Passage shown =
· · · · · · ·

Wednesday, May 23, 2007

On A Brighter Note

(Now, none of you go taking this the wrong way now, its a questioning not an accusation or complaint or put-down, and yes, I readily admit that I'm mad as a cut snake too, no question there...)

Its been disturbing me lately that I am surrounded by so much unhappiness. So many friends who are depressed, medicated, not coping, strung out, alcoholic, chemically dependent. I don't know how to deal with it sometimes, everyone is full of stories about their days of addiction or the years they spent lying in bed or their history of abuse or the times they tried to overdose, there are scars on every second wrist and anti-depressants in every second bathroom cabinet... Yes, we laugh a lot. We create, we write, we perform, we invent, we question, we dance, we sing, we debate, we discuss. We are vibrant, dynamic, intelligent, articulate, thoughtful, generous. We support each other, build communities, share survival strategies and skills and workshop our experiences, give each other massages and cups of green tea and vegan chocolate cakes. But so many of us are still so very very sad, still wrestling the black dog each and every day, still struggling just to get out of bed in the morning (or even afternoon), still having panic attacks underneath the sheets or popping pills just so that we can leave the house.

I know that these things are major issues for all sorts of people, but its my immediate friends and family that are my main concern now. I don't want us to implode, to destroy ourselves from within, to eat our own, to play our insecurities and injuries onto others who share them.

· · · · · · ·

The problem =
Please extract everything from "Wednesday, May 23, 2007" down to "no question there...)" in the blog post, copying it word for word.

Extracted data entries =
· · · · · · ·

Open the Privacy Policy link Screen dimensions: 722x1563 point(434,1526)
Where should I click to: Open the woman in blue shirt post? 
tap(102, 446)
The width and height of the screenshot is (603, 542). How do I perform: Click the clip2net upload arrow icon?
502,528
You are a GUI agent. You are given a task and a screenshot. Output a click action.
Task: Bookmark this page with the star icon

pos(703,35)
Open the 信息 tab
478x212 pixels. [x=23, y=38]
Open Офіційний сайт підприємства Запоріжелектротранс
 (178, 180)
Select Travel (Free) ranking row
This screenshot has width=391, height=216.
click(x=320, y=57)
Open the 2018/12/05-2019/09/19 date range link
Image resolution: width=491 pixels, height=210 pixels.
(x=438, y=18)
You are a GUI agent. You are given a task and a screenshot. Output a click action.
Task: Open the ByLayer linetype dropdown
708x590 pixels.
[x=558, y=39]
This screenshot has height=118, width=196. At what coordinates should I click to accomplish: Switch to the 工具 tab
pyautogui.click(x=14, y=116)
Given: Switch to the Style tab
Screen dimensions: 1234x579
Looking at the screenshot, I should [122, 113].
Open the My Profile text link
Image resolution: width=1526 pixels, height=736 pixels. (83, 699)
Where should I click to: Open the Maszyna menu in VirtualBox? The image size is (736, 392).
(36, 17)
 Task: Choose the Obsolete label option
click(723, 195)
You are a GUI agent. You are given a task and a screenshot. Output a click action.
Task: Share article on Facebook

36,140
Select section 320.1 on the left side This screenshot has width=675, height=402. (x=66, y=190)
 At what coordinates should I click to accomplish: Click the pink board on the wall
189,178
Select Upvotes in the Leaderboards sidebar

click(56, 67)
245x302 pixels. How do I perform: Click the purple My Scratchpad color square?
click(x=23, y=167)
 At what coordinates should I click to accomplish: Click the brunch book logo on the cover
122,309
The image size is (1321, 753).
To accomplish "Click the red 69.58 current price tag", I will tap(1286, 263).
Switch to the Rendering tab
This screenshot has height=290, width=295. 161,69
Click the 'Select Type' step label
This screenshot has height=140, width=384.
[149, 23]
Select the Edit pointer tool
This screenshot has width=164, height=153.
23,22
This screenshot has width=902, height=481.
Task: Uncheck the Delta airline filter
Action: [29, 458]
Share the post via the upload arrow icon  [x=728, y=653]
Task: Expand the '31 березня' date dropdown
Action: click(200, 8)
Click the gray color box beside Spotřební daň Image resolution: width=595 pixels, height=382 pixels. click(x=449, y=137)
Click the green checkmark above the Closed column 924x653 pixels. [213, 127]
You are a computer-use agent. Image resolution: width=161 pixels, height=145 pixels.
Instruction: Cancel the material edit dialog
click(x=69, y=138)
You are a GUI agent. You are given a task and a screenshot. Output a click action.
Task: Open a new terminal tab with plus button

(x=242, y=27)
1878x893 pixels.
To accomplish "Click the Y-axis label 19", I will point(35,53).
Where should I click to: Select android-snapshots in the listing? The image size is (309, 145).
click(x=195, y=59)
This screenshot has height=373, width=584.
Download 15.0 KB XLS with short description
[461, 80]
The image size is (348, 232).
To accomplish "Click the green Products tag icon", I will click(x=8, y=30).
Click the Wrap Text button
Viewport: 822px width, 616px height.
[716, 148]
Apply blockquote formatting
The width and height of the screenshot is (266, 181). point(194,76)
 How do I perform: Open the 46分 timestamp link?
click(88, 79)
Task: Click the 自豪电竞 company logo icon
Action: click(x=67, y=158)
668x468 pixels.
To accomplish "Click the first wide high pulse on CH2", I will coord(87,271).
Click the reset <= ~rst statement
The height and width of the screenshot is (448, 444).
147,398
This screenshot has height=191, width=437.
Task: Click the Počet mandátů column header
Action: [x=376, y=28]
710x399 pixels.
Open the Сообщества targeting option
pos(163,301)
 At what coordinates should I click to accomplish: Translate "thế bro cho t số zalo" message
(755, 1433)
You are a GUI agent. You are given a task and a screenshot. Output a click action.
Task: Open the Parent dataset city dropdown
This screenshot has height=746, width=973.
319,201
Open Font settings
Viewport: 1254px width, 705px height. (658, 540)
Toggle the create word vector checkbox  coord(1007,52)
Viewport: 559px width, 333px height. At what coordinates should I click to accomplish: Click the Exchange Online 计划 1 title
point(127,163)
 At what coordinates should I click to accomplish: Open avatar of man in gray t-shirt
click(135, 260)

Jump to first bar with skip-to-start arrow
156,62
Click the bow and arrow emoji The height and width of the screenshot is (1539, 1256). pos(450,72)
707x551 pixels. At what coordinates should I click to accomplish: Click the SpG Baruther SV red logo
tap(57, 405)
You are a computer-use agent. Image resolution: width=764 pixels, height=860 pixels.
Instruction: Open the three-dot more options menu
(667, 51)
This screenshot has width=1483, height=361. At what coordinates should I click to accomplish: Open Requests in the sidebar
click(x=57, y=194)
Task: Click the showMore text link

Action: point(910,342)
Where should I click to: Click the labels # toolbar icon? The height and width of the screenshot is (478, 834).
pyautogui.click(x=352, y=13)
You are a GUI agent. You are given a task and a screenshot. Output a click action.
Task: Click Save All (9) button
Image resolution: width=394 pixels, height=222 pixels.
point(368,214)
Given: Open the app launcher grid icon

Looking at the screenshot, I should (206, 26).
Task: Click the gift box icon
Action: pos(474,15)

· · · · · · ·

Output below =
Wednesday, May 23, 2007

On A Brighter Note

(Now, none of you go taking this the wrong way now, its a questioning not an accusation or complaint or put-down, and yes, I readily admit that I'm mad as a cut snake too, no question there...)